Start of Block

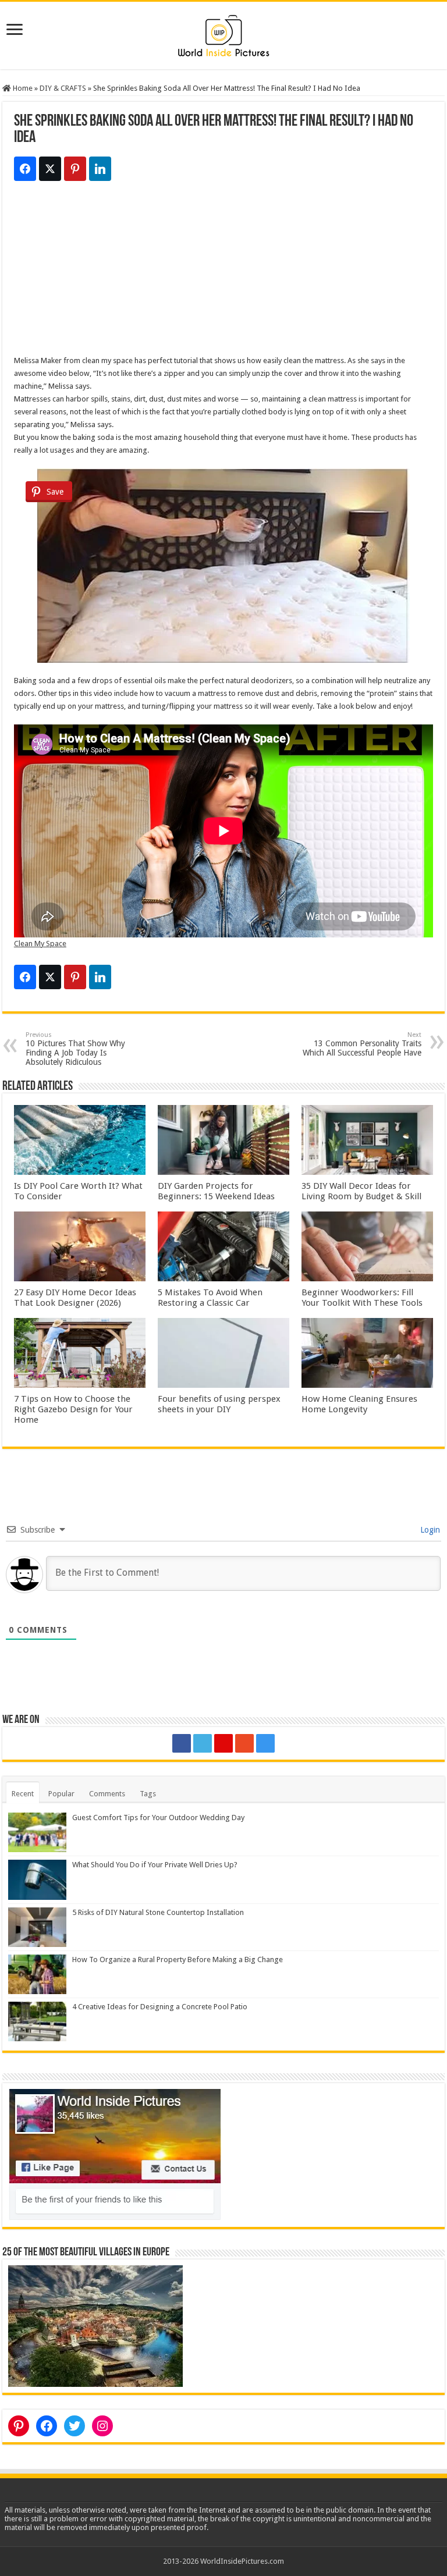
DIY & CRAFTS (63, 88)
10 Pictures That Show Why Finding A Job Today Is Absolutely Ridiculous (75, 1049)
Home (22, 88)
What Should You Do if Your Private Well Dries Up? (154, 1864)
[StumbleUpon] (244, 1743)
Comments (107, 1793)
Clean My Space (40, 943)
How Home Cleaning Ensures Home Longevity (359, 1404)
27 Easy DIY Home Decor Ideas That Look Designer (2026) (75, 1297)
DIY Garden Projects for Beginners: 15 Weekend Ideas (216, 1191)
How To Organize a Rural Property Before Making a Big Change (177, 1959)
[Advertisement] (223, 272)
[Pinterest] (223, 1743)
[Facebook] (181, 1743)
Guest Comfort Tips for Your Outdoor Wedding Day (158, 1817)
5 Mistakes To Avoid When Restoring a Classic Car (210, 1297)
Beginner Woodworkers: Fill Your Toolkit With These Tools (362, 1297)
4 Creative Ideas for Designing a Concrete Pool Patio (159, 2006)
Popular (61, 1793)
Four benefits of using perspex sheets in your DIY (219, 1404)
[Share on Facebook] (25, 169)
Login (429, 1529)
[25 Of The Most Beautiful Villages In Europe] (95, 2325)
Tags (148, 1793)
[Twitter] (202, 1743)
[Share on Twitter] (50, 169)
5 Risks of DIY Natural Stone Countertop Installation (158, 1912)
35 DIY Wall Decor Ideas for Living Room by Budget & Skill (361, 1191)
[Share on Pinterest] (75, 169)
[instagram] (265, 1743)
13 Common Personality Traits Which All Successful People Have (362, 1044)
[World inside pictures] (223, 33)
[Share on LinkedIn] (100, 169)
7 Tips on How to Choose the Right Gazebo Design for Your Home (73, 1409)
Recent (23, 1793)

End of Block

→ Task instructions
If a line of the records above includes the word "Tips", count it; state the final number with no other words.

→ Exercise solution
2